%%

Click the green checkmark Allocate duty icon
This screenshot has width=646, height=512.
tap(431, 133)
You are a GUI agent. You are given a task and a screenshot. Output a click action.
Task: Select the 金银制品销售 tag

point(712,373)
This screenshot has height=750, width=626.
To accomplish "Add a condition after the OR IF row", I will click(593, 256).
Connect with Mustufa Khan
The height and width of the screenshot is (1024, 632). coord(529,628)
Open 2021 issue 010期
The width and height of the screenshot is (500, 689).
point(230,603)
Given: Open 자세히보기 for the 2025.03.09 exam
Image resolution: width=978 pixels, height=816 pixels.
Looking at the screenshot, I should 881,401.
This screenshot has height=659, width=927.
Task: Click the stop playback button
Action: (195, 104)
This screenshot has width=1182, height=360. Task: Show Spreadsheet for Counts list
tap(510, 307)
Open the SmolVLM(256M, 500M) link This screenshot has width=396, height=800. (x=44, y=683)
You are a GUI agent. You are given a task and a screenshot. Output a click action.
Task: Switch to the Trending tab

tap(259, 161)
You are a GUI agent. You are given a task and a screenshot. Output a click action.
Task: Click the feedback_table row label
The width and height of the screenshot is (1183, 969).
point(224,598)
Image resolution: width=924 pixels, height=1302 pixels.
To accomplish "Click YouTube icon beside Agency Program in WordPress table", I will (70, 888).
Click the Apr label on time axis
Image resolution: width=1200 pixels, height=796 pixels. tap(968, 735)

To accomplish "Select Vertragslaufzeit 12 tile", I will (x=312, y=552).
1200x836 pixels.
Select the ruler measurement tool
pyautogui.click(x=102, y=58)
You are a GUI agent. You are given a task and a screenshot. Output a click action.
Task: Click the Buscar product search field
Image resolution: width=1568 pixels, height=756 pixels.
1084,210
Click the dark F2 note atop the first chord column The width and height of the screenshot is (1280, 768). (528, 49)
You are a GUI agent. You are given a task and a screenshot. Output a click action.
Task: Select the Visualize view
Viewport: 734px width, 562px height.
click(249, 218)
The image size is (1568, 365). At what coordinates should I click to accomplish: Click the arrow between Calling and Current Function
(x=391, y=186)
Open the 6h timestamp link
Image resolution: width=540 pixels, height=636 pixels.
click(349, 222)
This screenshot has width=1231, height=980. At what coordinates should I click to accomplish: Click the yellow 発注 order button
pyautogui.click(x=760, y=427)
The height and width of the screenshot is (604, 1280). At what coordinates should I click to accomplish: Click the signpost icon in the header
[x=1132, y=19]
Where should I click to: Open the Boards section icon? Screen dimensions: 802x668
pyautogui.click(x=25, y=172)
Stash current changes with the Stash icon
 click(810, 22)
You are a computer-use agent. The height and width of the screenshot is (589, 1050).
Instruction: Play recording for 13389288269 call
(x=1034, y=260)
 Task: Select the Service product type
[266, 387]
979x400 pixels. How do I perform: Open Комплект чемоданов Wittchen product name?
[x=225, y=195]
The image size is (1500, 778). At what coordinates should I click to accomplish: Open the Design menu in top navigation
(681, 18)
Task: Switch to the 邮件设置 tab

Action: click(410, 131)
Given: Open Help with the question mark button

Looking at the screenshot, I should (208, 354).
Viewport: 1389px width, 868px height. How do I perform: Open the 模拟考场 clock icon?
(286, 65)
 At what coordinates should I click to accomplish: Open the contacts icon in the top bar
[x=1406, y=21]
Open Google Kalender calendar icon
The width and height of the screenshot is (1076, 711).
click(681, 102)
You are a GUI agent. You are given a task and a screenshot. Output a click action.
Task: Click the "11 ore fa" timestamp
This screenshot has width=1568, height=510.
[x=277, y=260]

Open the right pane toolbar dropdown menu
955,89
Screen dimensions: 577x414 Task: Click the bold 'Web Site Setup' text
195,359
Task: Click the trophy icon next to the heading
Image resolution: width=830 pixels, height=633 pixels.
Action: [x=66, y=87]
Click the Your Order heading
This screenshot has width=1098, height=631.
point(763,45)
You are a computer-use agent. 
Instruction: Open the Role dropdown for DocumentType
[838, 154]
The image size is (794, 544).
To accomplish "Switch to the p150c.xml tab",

%%

Exercise → Go through the listing above and reproduce all of it exactly.

The completed task →
Click the green checkmark Allocate duty icon
This screenshot has width=646, height=512.
tap(431, 133)
You are a GUI agent. You are given a task and a screenshot. Output a click action.
Task: Select the 金银制品销售 tag

point(712,373)
This screenshot has height=750, width=626.
To accomplish "Add a condition after the OR IF row", I will click(593, 256).
Connect with Mustufa Khan
The height and width of the screenshot is (1024, 632). coord(529,628)
Open 2021 issue 010期
The width and height of the screenshot is (500, 689).
point(230,603)
Given: Open 자세히보기 for the 2025.03.09 exam
Image resolution: width=978 pixels, height=816 pixels.
Looking at the screenshot, I should 881,401.
This screenshot has height=659, width=927.
Task: Click the stop playback button
Action: (195, 104)
This screenshot has width=1182, height=360. Task: Show Spreadsheet for Counts list
tap(510, 307)
Open the SmolVLM(256M, 500M) link This screenshot has width=396, height=800. (x=44, y=683)
You are a GUI agent. You are given a task and a screenshot. Output a click action.
Task: Switch to the Trending tab

tap(259, 161)
You are a GUI agent. You are given a task and a screenshot. Output a click action.
Task: Click the feedback_table row label
The width and height of the screenshot is (1183, 969).
point(224,598)
Image resolution: width=924 pixels, height=1302 pixels.
To accomplish "Click YouTube icon beside Agency Program in WordPress table", I will (70, 888).
Click the Apr label on time axis
Image resolution: width=1200 pixels, height=796 pixels. tap(968, 735)

To accomplish "Select Vertragslaufzeit 12 tile", I will (x=312, y=552).
1200x836 pixels.
Select the ruler measurement tool
pyautogui.click(x=102, y=58)
You are a GUI agent. You are given a task and a screenshot. Output a click action.
Task: Click the Buscar product search field
Image resolution: width=1568 pixels, height=756 pixels.
1084,210
Click the dark F2 note atop the first chord column The width and height of the screenshot is (1280, 768). (528, 49)
You are a GUI agent. You are given a task and a screenshot. Output a click action.
Task: Select the Visualize view
Viewport: 734px width, 562px height.
click(249, 218)
The image size is (1568, 365). At what coordinates should I click to accomplish: Click the arrow between Calling and Current Function
(x=391, y=186)
Open the 6h timestamp link
Image resolution: width=540 pixels, height=636 pixels.
click(349, 222)
This screenshot has width=1231, height=980. At what coordinates should I click to accomplish: Click the yellow 発注 order button
pyautogui.click(x=760, y=427)
The height and width of the screenshot is (604, 1280). At what coordinates should I click to accomplish: Click the signpost icon in the header
[x=1132, y=19]
Where should I click to: Open the Boards section icon? Screen dimensions: 802x668
pyautogui.click(x=25, y=172)
Stash current changes with the Stash icon
 click(810, 22)
You are a computer-use agent. The height and width of the screenshot is (589, 1050).
Instruction: Play recording for 13389288269 call
(x=1034, y=260)
 Task: Select the Service product type
[266, 387]
979x400 pixels. How do I perform: Open Комплект чемоданов Wittchen product name?
[x=225, y=195]
The image size is (1500, 778). At what coordinates should I click to accomplish: Open the Design menu in top navigation
(681, 18)
Task: Switch to the 邮件设置 tab

Action: click(410, 131)
Given: Open Help with the question mark button

Looking at the screenshot, I should (208, 354).
Viewport: 1389px width, 868px height. How do I perform: Open the 模拟考场 clock icon?
(286, 65)
 At what coordinates should I click to accomplish: Open the contacts icon in the top bar
[x=1406, y=21]
Open Google Kalender calendar icon
The width and height of the screenshot is (1076, 711).
click(681, 102)
You are a GUI agent. You are given a task and a screenshot. Output a click action.
Task: Click the "11 ore fa" timestamp
This screenshot has width=1568, height=510.
[x=277, y=260]

Open the right pane toolbar dropdown menu
955,89
Screen dimensions: 577x414 Task: Click the bold 'Web Site Setup' text
195,359
Task: Click the trophy icon next to the heading
Image resolution: width=830 pixels, height=633 pixels.
Action: [x=66, y=87]
Click the Your Order heading
This screenshot has width=1098, height=631.
point(763,45)
You are a computer-use agent. 
Instruction: Open the Role dropdown for DocumentType
[838, 154]
The image size is (794, 544).
To accomplish "Switch to the p150c.xml tab",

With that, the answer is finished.